Dorothy Armstrong’s Threads of Empire is a spellbinding look at the history of the world through the stories of twelve carpets. Beautiful, sensuous, and enigmatic, great carpets follow power. Emperors, shahs, sultans and samurai crave them as symbols of earthly domination. Shamans and priests desire them to evoke the spiritual realm. The world’s 1% hunger after them as displays of extreme status. And yet these seductive objects are made by poor and illiterate weavers, using the most basic materials and crafts; hedgerow plants for dyes, fibers from domestic animals, and the millennia-old skills of interweaving warps, wefts and knots.
In Threads of Empire, Armstrong tells the histories of some of the world’s most fascinating carpets, exploring how these textiles came into being then were transformed as they moved across geography and time in the slipstream of the great. She shows why the world’s powerful were drawn to them, but also asks what was happening in the weavers’ lives, and how they were affected by events in the world outside their tent, village or workshop. In its wide-ranging examination of these dazzling objects, from the 5th century BCE contents of the tombs of Scythian chieftains, to the carpets under the boots of Stalin, Roosevelt and Churchill at the 1945 Yalta Peace Conference, Threads of Empire uncovers a new, hitherto hidden past right beneath our feet.
I RECEIVED A DRC FROM THE PUBLISHER VIA NETGALLEY. THANK YOU.
My Review: My only complaint is this DRC had none of the images the finished book has; I waited to write this review until I saw a finished book, so I could judge for myself how well the author's careful descriptions of these art objects evoked my perception of them.
Very well indeed, as it happens.
Best aspect of the read was the charming-to-me blend of personal anecdote and intensive research. They're blended in a way that evokes the sensation of having a personal chat with that world-renowned subject matter expert who's our personal bestie that we all have. (Or wish we did anyway.)
Flying on her magic carpet of knowledge across huge spans of time and space, Author Armstrong shows us how human creativity and skill are "rewarded" by exploitation and subjugation all too often. The existence of imperialism is not new. It is always, however, driven by greed. The subject of greed shifts over time but it never leaves us.

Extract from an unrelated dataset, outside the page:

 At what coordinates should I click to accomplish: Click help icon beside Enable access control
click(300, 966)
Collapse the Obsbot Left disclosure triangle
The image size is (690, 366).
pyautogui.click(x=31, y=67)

As the chapters are devoted to specific carpets from different cultures and eras, coveted by imperialists, a chronological organization would not work very well. It's sort of loosely there if you squint just right. I recommend reading the book as presented, however, not trying to do something more "orderly" with its vast erudition on a subject I'd bet not many of us know much about. It might help to space the chapters out, more like stories in a collection. I did that more or less by accident.
It should surprise no one that the majority of the anonymous creators of these artworks were women, and all were from disadvantaged, relatively powerless groups. A recurring theme, this, in Western colonial attitudes.
Feminists, art-history buffs, anti-imperialist readers, and the serious trivia hounds are encouraged to pick one up. Casual lovers of pretty books, well, if carpets are you thing yes; we're not looking at a coffee-table book, though.
Well worth springing for the paper book. I think the ebook must have some of the illustrative images but how they come across will be heavily device dependent. Stick to the half-millennium-old printing technology.